The picture that’s uppermost in my mind is of Periyamma sitting on the steps of her house in Dr. A S Rao Nagar with a box full of “Cadbury Perk” or “Nestle KitKat” chocolates. Anybody who looked like they were hungry or feeling low or just sad, she would speak to them, try and help them solve their problem and in the process feed them :). For her food was a way of reaching out and she always felt the least she could do was feed a person.
You could never refuse anything at her place … the only person who got away without having food stuffed into his mouth was my dad :):). I remember the famous fight with her when I was staying at her place during college. I don’t eat anything before an important elocution or debate competition but she had other thoughts. She stuffed two slices of bread with almost an entire slab of butter and tried to make me eat it. I went into one of the rooms and locked myself in :). I had to eat a little before I went out of the house, and she got her way.

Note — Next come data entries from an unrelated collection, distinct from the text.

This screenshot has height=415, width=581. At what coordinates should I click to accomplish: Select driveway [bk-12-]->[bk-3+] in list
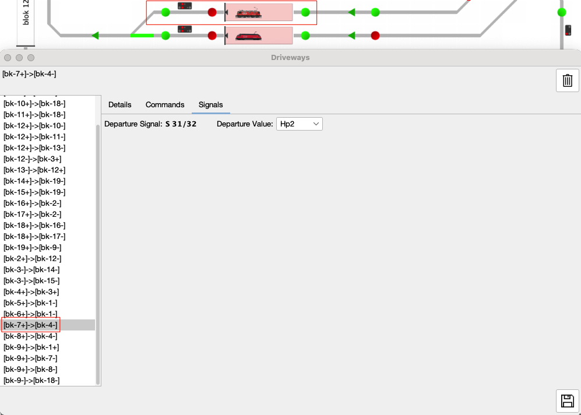click(x=32, y=159)
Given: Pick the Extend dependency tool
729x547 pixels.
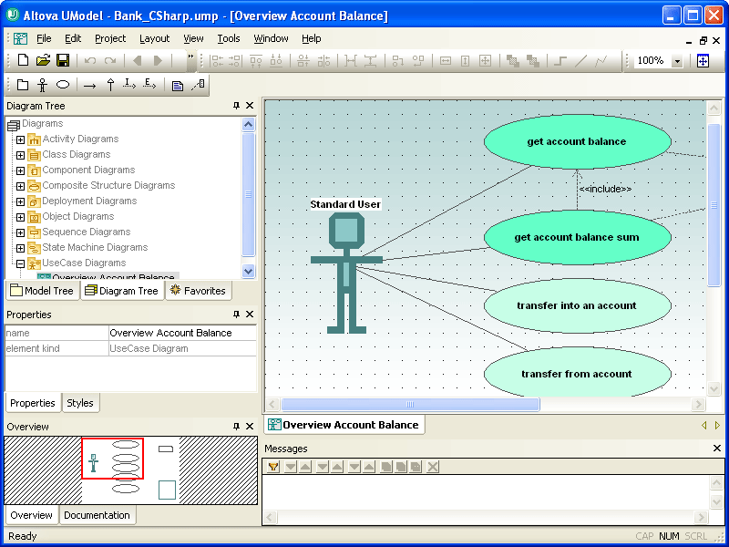Looking at the screenshot, I should [149, 85].
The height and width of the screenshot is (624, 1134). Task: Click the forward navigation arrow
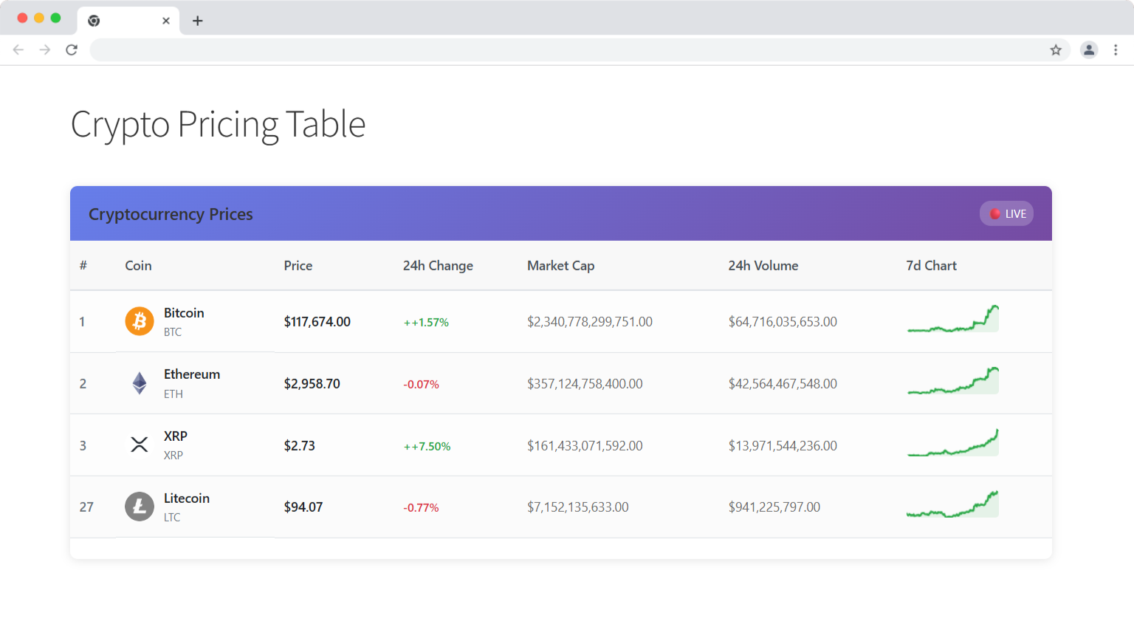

When our wedding was fixed the first two people from my extended family that Krishnan met were Kokka and Ranga – the same two cousins who sat outside to help Periyamma when I was born !! Life has a way of moving in circles. The first house that Krishnan visited before getting married, besides my parents’ house was Periyamma’s place. She liked him instantly. Then the fiasco with our business happened and whoever else stood behind us or not, Periyamma was right there like a rock telling us things will get better. She was neither scared nor worried nor judgemental about what had happened and most importantly she didn’t take sides – she neither blamed Krishnan nor me. She helped in every which way that she could and told us to take it in our stride.
We were in Delhi when she passed away ….. we did go back for her tenth day ceremony. How could we not ? The only regret I have is, she didn’t live long enough to see us climb out of the financial gorge that we had fallen into. She would have enjoyed seeing us doing well.
I miss her and I refer to her life many times as I interact with other women colleagues and speak at women forums. Its truly remarkable that with all that she went through, she lived without rancour, without a sense of dejection and wasn’t afraid to face whatever life threw at her. Well, till last year, my mom-in-law filled that space of inspiration because, my mom-in-law had similarly been through a tough life and had the same spunk and zest for life that Periyamma did.
Am sure Periyamma is in a good place …. spreading her brand of cheer and being full of life. The doctors who treated her are still perplexed about how she lived with all her complications, but they don’t understand, that the body is run by the spirit and my Periyamma’s spirit had no complications :):). Right, Kokka?